Переводчица, белокурая миловидная полька, доложила, тряхнув кудряшками:
— Русский инженер пришел к вам просить работу.
— Где он был до сих пор?
Я чуть было не ответил, не дожидаясь, пока полька переведет. Однако вовремя сдержал себя. Здесь не должны были догадываться, что я знаю немецкий.
— Работал на хуторах, у крестьян, — ответил я.
— Почему сразу не пришел?
— Боялся.
Я положил на стол листовку. Обращение: «Если вы добровольно сдадитесь в плен, немецкая администрация гарантирует вам свободу…»
— Инженер?
— Да.
— Работал на хуторах, говор-ишь? — по-украински спросил смуглый парень со шрамом. — А ну, покажи руки!
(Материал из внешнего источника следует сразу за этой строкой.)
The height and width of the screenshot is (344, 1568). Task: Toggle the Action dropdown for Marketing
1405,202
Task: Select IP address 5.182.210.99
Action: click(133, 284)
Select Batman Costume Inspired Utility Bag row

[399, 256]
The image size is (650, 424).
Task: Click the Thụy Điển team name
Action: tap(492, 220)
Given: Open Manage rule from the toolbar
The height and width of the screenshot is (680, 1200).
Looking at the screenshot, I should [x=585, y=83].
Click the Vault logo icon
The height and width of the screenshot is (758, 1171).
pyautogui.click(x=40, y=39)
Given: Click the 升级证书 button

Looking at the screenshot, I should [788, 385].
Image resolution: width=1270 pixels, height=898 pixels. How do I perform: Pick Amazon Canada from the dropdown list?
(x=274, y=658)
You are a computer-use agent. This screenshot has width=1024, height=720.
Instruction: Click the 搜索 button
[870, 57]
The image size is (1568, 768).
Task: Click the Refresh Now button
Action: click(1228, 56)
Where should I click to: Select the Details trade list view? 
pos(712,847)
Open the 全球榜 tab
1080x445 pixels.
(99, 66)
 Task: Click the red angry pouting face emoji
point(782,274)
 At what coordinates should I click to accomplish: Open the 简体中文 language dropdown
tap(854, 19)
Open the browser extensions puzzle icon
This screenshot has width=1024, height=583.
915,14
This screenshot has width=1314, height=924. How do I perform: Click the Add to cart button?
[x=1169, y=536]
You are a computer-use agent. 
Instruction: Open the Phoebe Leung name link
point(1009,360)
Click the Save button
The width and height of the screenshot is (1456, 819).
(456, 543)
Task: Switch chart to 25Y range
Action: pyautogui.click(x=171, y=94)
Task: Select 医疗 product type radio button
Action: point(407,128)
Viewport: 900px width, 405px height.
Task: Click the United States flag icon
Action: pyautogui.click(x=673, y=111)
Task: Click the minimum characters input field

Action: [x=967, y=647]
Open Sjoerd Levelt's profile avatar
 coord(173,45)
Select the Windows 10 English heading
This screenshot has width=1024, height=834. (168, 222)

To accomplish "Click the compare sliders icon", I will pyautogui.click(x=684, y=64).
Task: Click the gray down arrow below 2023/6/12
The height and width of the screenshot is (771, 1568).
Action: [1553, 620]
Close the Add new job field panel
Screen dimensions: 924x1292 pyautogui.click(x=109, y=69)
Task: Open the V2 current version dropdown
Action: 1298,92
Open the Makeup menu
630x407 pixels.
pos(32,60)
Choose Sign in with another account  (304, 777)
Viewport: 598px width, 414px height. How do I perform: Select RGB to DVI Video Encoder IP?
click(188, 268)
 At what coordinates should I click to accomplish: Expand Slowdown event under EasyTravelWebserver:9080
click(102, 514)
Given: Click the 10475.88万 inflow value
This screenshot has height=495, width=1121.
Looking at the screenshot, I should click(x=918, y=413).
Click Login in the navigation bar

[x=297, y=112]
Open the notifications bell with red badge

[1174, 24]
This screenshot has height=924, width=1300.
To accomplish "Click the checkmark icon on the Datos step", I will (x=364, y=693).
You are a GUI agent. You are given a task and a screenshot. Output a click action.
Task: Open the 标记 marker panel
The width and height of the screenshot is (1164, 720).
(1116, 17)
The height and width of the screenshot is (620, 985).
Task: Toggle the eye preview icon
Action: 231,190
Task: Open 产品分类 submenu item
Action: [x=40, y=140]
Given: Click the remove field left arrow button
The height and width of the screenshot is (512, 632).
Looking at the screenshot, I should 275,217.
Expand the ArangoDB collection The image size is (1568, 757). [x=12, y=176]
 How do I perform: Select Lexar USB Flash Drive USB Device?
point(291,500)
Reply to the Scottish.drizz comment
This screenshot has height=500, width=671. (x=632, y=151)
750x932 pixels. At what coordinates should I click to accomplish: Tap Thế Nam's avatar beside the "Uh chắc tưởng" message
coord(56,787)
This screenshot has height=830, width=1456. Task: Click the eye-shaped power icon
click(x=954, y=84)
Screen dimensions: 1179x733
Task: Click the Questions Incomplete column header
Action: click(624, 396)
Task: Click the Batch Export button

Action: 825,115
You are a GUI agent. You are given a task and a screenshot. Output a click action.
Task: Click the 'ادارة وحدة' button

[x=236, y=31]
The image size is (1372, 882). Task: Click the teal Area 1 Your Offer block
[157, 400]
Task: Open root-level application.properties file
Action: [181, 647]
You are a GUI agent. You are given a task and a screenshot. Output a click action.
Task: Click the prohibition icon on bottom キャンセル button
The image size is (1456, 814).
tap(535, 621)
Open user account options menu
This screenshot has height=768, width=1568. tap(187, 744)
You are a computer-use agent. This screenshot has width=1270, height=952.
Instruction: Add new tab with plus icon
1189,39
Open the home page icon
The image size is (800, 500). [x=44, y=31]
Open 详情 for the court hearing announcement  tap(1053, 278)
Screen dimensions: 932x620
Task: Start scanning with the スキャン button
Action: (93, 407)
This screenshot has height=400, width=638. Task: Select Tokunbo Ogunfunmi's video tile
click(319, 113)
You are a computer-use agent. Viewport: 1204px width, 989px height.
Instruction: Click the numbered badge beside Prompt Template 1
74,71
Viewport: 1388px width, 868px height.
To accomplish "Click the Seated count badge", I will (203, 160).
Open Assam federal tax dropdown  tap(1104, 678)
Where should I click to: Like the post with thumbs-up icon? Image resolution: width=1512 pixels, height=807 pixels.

Я показал ему ладони. На них желтыми окаменевшими буграми вздулись мозоли. Еще бы, не одну партизанскую землянку вырыл я в лесах этими руками.
— Откуда родом? — спросил Кукелко.
— Из Киева.
— О! — вскрикнул смуглый. — Украинец? Земляк?
— Украинец!
— Пани Зося, — обратился смуглый парень к переводчице, — скажите пану шефу, чтобы хлопец остался в депо.
Немец выслушал переводчицу.
— Хорошо. Объясните этому, человеку, что при малейшей провинности он будет наказан. Пусть его отведут к пленным. Их семьдесят… Будет семьдесят первым.
Когда я в сопровождении пани Зосй выходил из кабинета, то, улучив момент, спросил переводчицу:
— А кто этот высокий, со шрамом?
— Командир охранников, — ответила пани Зося и рассмеялась. — Зовут его Сашка, а прозвище Боек.
Значит, это был начальник железнодорожной охраны, навербованной из предателей Родины! Вот уж с кем следовало держать ухо востро!
Я и не догадывался в тот день, что вскоре мне придется приводить в исполнение смертный приговор, подписанный Сашке подпольщиками…
Приняли меня в теплушке настороженно, но вскоре, после двух-трех дней, проведенных вместе, мы подружились. Особенно хорошие отношения установились у меня с Толей Черноскутовым.